Can design and politics be cultural bedfellows? This morning we had a Design Council meeting at 10 Downing Street. The theme was the vital role of “Design” in tackling the recession. More specifically, how could the design community help a cash-strapped government to spend every penny of our tax money more wisely. A massive subject, but to make it easier we were gently taken through examples of how good design in the private sector helps such things as global competitiveness, sales, and profitability. Translation: more corporation tax, more income tax, shorter dole queues.
Then there was a, not insignificant, conversation about how to design for the public sector, where the government spends well over £100 billion per year. Among the design trail-blazers shown was a hospital bedside cabinet from the Design Out Bugs prototype programme. It is a single moulding which is wipe clean and gives nowhere for superbugs to hide. Translation: Simple, clean, efficient, intelligent.

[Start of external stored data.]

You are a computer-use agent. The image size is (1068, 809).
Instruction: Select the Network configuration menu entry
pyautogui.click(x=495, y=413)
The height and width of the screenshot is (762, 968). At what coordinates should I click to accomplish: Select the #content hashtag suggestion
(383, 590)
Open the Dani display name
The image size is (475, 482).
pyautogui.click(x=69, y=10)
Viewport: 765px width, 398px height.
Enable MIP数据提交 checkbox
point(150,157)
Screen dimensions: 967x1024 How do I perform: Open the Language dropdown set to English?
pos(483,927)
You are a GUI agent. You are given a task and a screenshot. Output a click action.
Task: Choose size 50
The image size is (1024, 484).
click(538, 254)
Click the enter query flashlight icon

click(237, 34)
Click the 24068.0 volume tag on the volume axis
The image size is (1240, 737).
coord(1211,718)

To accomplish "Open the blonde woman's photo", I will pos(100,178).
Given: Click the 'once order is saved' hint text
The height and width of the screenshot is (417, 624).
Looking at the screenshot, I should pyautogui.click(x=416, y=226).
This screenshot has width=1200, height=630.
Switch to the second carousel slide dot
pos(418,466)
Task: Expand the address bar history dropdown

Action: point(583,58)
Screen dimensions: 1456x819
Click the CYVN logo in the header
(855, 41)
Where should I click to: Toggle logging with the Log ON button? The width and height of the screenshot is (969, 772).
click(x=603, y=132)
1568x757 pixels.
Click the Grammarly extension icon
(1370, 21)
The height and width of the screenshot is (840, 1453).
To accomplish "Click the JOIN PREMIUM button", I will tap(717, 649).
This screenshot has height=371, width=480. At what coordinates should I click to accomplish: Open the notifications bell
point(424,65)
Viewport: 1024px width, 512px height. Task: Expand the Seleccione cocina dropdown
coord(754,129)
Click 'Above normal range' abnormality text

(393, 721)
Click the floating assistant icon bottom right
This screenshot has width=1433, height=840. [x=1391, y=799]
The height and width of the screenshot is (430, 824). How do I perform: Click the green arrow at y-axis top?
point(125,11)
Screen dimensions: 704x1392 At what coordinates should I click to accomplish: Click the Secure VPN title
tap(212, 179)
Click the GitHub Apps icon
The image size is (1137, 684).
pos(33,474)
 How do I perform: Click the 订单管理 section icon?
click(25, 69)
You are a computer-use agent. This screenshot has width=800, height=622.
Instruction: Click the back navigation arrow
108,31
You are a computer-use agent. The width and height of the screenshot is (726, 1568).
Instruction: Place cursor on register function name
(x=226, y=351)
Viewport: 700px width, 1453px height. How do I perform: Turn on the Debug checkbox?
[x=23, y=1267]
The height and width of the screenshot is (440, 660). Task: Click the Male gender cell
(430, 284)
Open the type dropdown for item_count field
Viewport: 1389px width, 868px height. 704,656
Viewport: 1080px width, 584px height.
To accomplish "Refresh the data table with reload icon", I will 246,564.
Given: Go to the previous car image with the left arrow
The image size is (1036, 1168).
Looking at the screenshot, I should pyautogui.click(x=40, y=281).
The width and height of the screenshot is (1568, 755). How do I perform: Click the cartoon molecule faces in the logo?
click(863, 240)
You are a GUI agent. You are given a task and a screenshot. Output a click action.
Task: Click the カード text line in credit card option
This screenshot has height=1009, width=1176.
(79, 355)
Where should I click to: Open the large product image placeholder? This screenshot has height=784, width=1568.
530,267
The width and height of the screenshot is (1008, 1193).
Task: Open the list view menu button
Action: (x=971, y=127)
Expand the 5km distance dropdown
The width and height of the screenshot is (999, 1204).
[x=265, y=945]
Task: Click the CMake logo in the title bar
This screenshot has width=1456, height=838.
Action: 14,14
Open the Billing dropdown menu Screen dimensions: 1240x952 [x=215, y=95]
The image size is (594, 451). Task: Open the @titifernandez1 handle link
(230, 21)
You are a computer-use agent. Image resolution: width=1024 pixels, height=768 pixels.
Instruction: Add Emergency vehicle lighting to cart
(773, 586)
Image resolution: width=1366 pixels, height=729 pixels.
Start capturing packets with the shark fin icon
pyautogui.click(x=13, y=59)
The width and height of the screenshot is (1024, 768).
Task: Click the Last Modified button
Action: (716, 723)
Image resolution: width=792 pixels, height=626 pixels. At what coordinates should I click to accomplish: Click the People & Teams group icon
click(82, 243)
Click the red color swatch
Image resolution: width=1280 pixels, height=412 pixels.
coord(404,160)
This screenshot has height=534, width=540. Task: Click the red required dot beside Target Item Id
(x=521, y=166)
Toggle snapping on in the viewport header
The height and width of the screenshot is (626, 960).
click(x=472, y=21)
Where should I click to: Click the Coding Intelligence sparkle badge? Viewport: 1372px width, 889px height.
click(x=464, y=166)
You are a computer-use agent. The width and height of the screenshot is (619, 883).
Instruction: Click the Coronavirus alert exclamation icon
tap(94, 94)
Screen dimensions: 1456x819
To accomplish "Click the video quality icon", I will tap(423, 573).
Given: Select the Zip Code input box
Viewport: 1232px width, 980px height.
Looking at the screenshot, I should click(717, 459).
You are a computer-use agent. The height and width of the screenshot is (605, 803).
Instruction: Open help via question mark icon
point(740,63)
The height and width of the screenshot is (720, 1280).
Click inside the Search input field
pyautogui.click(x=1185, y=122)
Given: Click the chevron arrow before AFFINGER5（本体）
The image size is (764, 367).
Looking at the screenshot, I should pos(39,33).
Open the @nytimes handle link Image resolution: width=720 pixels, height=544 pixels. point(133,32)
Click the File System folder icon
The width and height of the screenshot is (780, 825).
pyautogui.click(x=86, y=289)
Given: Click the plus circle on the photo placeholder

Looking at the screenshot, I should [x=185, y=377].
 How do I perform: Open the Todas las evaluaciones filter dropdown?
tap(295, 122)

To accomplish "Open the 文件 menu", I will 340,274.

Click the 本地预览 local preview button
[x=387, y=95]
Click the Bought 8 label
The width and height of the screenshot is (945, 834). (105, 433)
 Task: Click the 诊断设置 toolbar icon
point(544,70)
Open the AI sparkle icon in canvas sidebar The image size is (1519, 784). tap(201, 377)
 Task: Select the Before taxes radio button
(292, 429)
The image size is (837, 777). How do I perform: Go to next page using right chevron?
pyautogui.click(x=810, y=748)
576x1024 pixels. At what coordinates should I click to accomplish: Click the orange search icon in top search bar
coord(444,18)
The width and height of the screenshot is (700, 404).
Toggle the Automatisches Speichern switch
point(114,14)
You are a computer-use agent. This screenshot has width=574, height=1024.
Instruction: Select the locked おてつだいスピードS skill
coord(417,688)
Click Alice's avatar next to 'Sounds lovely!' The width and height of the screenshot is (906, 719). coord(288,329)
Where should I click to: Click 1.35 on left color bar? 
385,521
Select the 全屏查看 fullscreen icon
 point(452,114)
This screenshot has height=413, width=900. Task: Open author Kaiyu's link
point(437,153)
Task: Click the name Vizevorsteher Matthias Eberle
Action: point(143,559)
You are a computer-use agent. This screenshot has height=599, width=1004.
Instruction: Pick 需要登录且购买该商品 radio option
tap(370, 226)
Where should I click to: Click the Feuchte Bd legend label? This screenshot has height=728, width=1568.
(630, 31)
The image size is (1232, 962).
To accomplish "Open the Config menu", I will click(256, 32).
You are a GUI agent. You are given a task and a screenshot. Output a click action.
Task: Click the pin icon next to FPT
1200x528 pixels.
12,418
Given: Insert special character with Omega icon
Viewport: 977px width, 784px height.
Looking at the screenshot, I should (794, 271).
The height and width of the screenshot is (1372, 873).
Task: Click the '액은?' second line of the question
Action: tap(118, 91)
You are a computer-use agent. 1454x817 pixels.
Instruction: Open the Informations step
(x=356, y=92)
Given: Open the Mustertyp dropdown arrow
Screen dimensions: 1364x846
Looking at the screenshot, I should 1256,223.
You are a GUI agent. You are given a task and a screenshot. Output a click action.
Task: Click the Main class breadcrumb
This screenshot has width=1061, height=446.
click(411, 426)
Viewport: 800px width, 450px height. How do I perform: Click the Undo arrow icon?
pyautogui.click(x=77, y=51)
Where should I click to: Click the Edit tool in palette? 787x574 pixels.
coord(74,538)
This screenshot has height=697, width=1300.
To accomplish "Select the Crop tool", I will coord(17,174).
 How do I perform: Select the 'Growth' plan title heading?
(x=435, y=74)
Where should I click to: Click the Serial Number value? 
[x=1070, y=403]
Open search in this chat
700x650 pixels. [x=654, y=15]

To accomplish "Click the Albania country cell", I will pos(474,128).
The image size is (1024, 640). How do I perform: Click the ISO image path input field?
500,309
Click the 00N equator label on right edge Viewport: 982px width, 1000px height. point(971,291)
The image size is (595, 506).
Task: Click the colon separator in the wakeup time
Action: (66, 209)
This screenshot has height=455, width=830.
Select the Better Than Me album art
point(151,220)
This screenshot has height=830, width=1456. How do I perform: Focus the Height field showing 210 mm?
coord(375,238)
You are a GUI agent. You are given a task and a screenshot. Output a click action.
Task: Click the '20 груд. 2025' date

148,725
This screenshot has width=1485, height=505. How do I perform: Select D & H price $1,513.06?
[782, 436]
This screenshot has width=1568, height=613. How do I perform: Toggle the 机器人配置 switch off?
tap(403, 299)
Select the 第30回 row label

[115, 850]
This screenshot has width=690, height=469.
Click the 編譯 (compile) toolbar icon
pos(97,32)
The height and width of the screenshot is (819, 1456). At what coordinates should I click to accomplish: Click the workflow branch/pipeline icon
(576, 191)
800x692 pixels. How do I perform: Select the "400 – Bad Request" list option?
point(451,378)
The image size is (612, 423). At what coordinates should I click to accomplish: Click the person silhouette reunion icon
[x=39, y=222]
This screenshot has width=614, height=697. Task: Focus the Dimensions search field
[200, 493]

Afterwards I had a conversation with a Director from one of the Strategic Health Authorities who said that, of course, such a cupboard ought to be a fabulous buy for the NHS because it was win:win:win…..reduced infection, more beds, less distress. But she went on to say that under Health Service rules she couldn’t actually buy such a cupboard for her hospitals, because, taken in isolation, it was more expensive than traditional flat-pack formica. Strict procurement rules for the thousands of NHS items means she cannot offset say, the savings in treatment costs from improved infection control against a more expensive product. Translation: Take the broad view and the total sum to the NHS (and hence to the taxpayer) is less.
Our lives as designers are governed by these inconsistencies. On reflection, the problem boils down to two things, beginning with the uncontrollable compulsion to compartmentalise everything….I think it’s called the stovepipe mentality. Multiple professional institutions ploughing their own furrow. Multiple government departments with ring-fenced budgets. Multiple university research teams with only a single speciality.
I was beginning to feel a bit rotten about this when up popped designer after designer who showed the Ministers knock-out designs which transcended any sort of Mothers-Pride slicing. They spanned health, transport, education, whatever. Out of this emerged “A Good Idea”: why shouldn’t Design, as an umbrella, take its place as a core skill alongside the STEM subjects of Science, Technology, Engineering and Maths. We’ll see what happens.
Well-meaning governance, in its stovepipe form at least, is bad value. I well remember the Environment Agency insisting we put thousands of pounds-worth of Kentish ragstone onto the riverbed around the Millennium Bridge to protect the common lugworms. My brother, an A+E consultant, said that he could run 12 intensive care beds in London for a year for the same money. Yet we couldn’t even hypothetically suggest to the EA that they backed off the lugworms and let us give the money to the health service instead….there was simply no government mechanism to prioritise people over spineless pudgy worms. Likewise, the one-piece bedside cupboards may be a great idea doomed never to see a patient because of the NHS procurement rules, but I really hope not. We simply must be able to design a system to provide safer equipment for sick patients, otherwise what hope for unfettered creativity on low carbon homes, renewable energy, sustainable transport, rising sea levels, global water shortage and all of that scary stuff.
There is compelling evidence that “luvvie” communication among designers leads to poor understanding by politicians…even the simple word “design” has a thousand definitions. As engineers and designers, we are doubly hamstrung by having to speak about terrible concepts like “stress” (see a counsellor) and “strain” (see a doctor). I have a great deal of sympathy for our victims.
Across cultures, as across a political table, it is but a short step from earnest cultural expression to surrealism. In Spain, working on the Barcelona Tower, we Brits were often greeted in meetings by 30 Catalans puffing cheroots in line abreast, for all the world like massed rifles. Then they’d take us out for a lunch made entirely of roasted leeks.
Even when two cultures try to share a common language, the heffalump-pit awaits the unwary: a Fosters director tells about working on the design of Century Tower in Tokyo…every morning he would greet his Japanese collaborators with a cheery ”Good morning, Chaps”…only to be met with frowns. Next time, he tried with a bigger smile and an even heartier “Good morning, Chaps”, but even bigger frowns. After a few months he asked if there was, heaven forbid, a problem. “Only one thing, Director-san. Please stop calling us “Japs”.”
When the footballer Ian Rush said “Moving from Wales to Italy is like moving to a different country” he got it in one. Perhaps a Cabinet post beckons.